The Malta Employers’ Association warned that the country faced a “political and institutional meltdown,” unless the Labour Party and the Nationalist Party got their houses in order.
“On one hand the governing party is mired in an ever-increasing series of scandals. The country’s international reputation is in tatters, which is a serious threat to our economy,” the MEA said.
But it spared no punches when it came to the PN, stating that “the party in opposition is a disorganised mess and is failing miserably to project itself as an alternative government, as is expected from an opposition party.”
The association lamented that society was being betrayed by the political class, and that there was a general loss of faith in leadership and in major institutions such as the law courts and the police.

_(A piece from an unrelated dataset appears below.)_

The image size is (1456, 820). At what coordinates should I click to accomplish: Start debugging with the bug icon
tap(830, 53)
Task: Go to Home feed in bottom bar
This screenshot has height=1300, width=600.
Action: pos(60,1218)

“Such a state of affairs is untenable and carries the real danger of institutional collapse,” the MEA said.
It warned that no one would win with such an eventuality, and that Malta stood to lose what it worked so hard to achieve since independence.

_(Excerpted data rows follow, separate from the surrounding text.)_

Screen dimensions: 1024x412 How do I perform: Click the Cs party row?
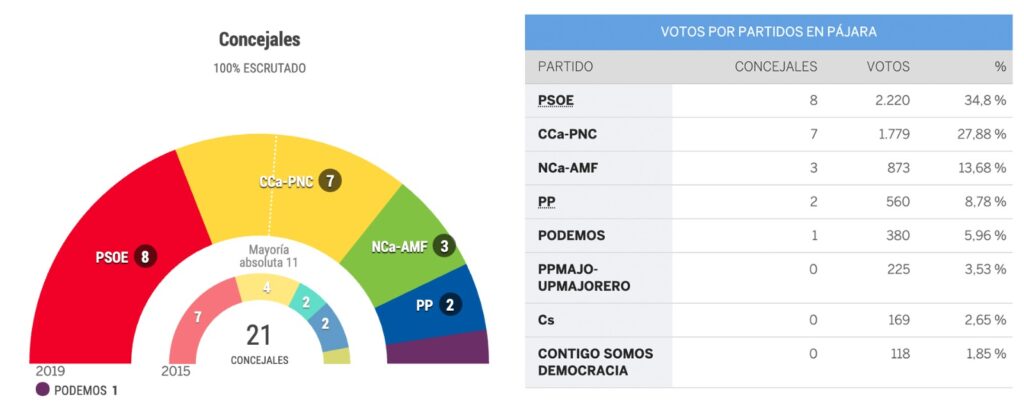pyautogui.click(x=770, y=320)
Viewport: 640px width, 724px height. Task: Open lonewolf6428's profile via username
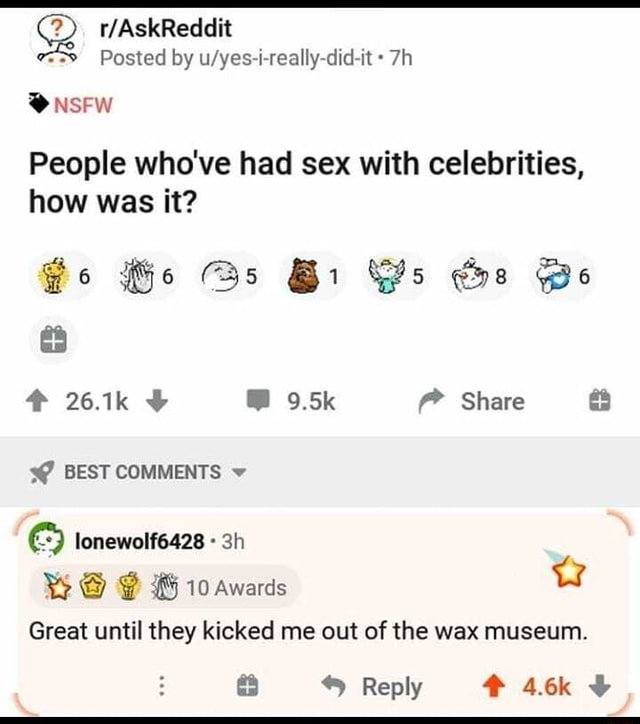pos(139,542)
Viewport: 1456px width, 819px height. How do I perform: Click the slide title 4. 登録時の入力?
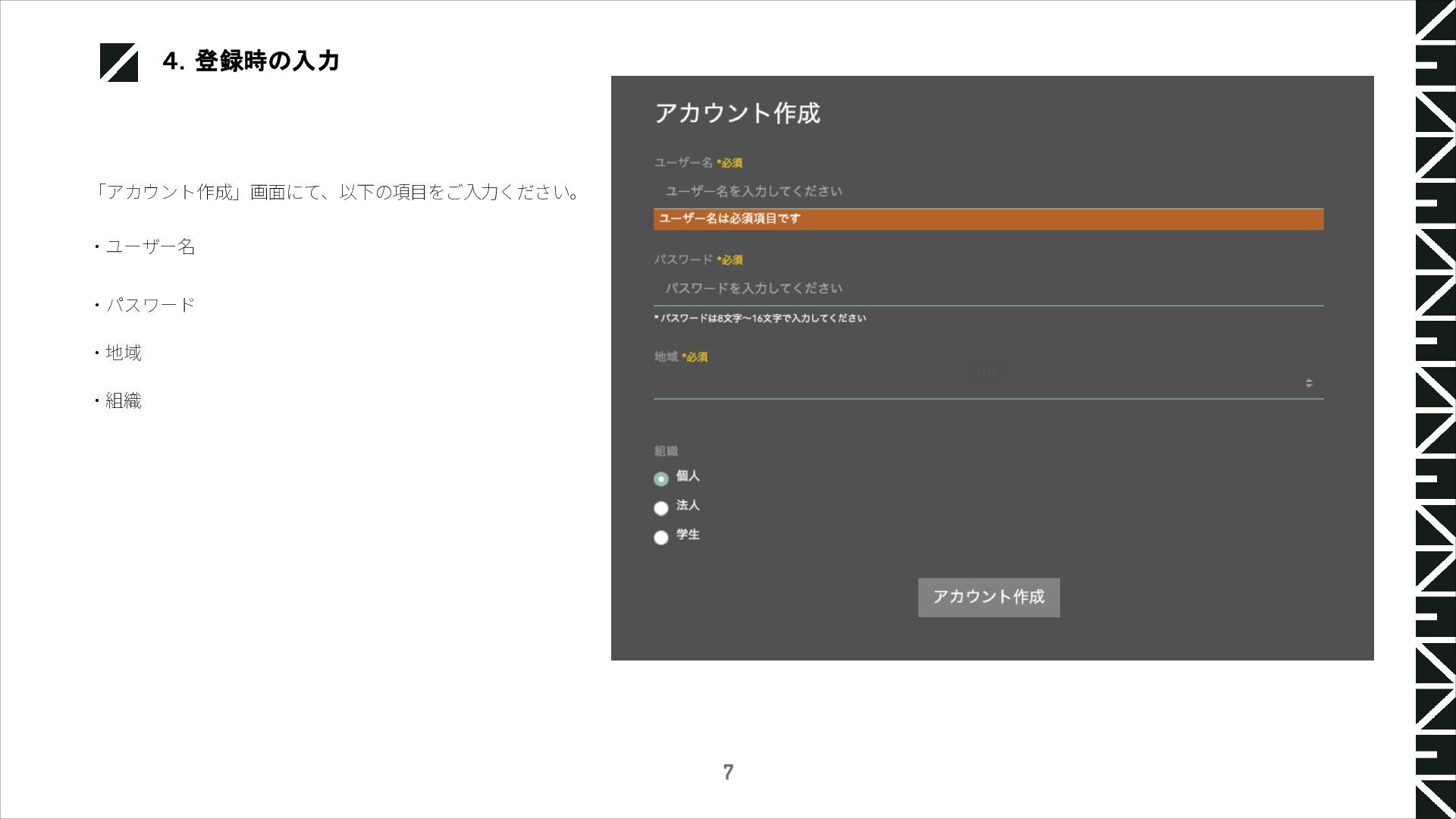(x=251, y=61)
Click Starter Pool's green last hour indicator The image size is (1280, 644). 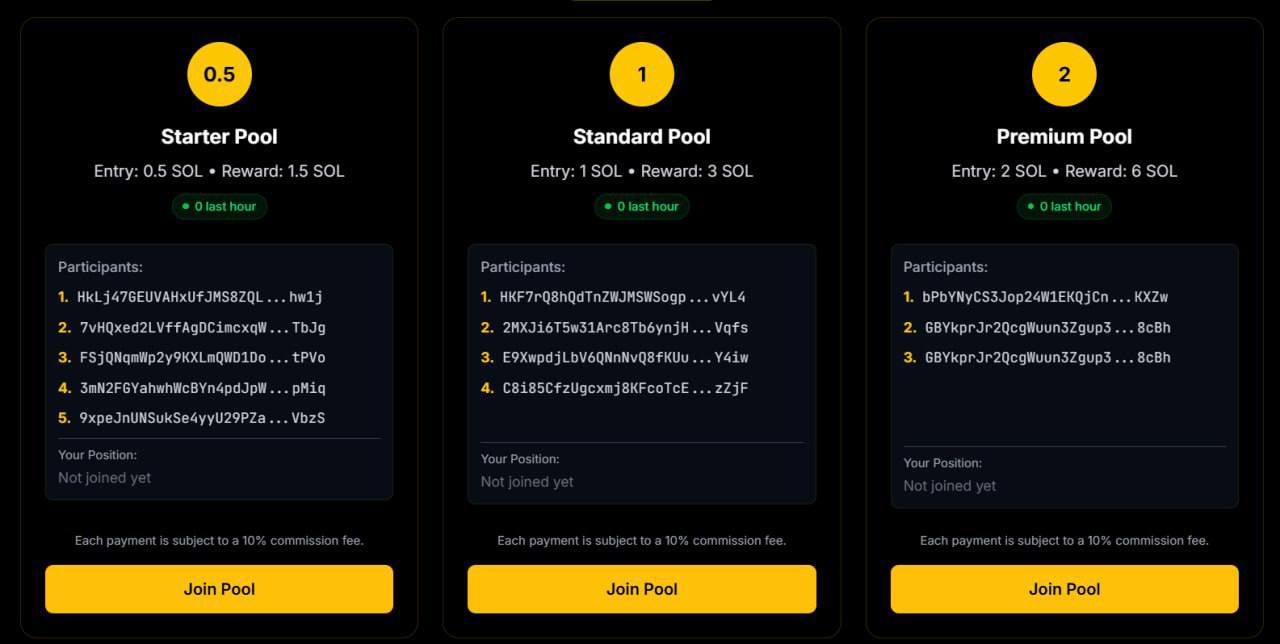coord(219,207)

“Unlike COVID, this is a crisis of our own making which no vaccine will cure. The only way in which we can get out of this hole is by acknowledging the gravity of the situation, putting aside tribal differences, and to have a concerted effort to clean up our act by stamping out crime and corruption. We need to restore core values based on entitlement through hard work, solidarity and tolerance, and a business environment based on trust, enterprise and commitment,” the MEA said.
It also insisted that there was the need to seriously consider parliamentary reform “to attract Malta’s best elements towards the vocation which is politics.”
Additionally, it said, social partners needed to get their heads together “to shake the country out of its state of denial and address this situation concretely before matters reach critical mass.”